═══ Selected passage

Tropical Airplay is a chart published by Billboard magazine that ranks the top-performing songs (regardless of genre or language) on tropical radio stations in the United States, based on weekly airplay data compiled by Nielsen's Broadcast Data Systems. It is a subchart of Hot Latin Songs, which lists the best-performing Spanish-language songs in the country. In 1997, 11 songs topped the chart, in 52 issues of the magazine.

The first number one of the year was "No Quiero Na' Regala'o" by Gilberto Santa Rosa, which had been in the top spot since the issue dated December 21, 1996, and spent a total of three weeks at this position. It was succeeded by Grupo Manía's song "Linda Eh", which remained on top of the chart for four weeks. American singer Frankie Negrón released his debut album Con Amor Se Gana (1997), which was promoted by its singles "Inolvidable" (a cover version of Italian singer Laura Pausini's song) and "Hoy Me He Vuelto a Enamorar". Negrón spent 12 weeks at number one and "Inolvidable" was named the best-performing track of the year on the Tropical Airplay chart by the magazine.

══════
═══ Dataset content

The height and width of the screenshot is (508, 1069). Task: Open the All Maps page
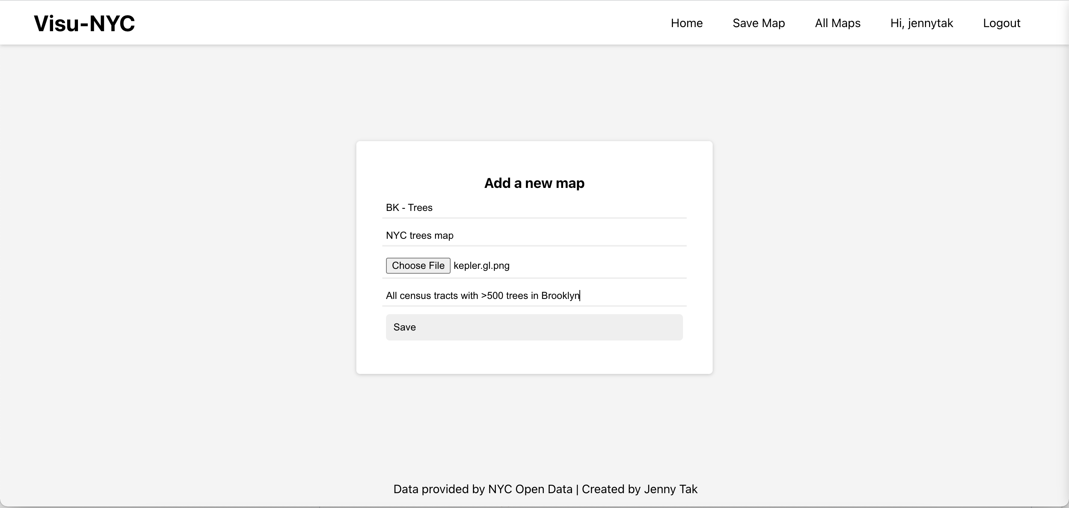click(x=837, y=23)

══════

Written instruction 1
Translate this sentence from the passage on the 1997 Tropical Airplay chart into Spanish: "It is a subchart of Hot Latin Songs, which lists the best-performing Spanish-language songs in the country."
Written instruction 2
Carry the passage on the 1997 Tropical Airplay chart forward from its final sentence.

Task response 1
Es una lista secundaria de Hot Latin Songs, que clasifica las canciones en español con mejor rendimiento en el país.

Task response 2
Brenda K. Starr achieved her first chart-topper with a salsa cover of Myriam Hernández's ballad "Herida". Starr had previously established herself as a freestyle artist in the 1980s and returned to the music scene as a salsa artist with Te Sigo Esperando (1997) following the commercial failure of her previous album By Heart (1991). She was the only female artist to have a number one on the Tropical Airplay chart in 1997. "Dile a Ella" by Víctor Manuelle held the top spot for the longest in 1997 at nine weeks. The final number one of the year was "Y Hubo Alguien" by Marc Anthony which spent eight weeks at number one and became the first salsa song to top the Hot Latin Songs chart.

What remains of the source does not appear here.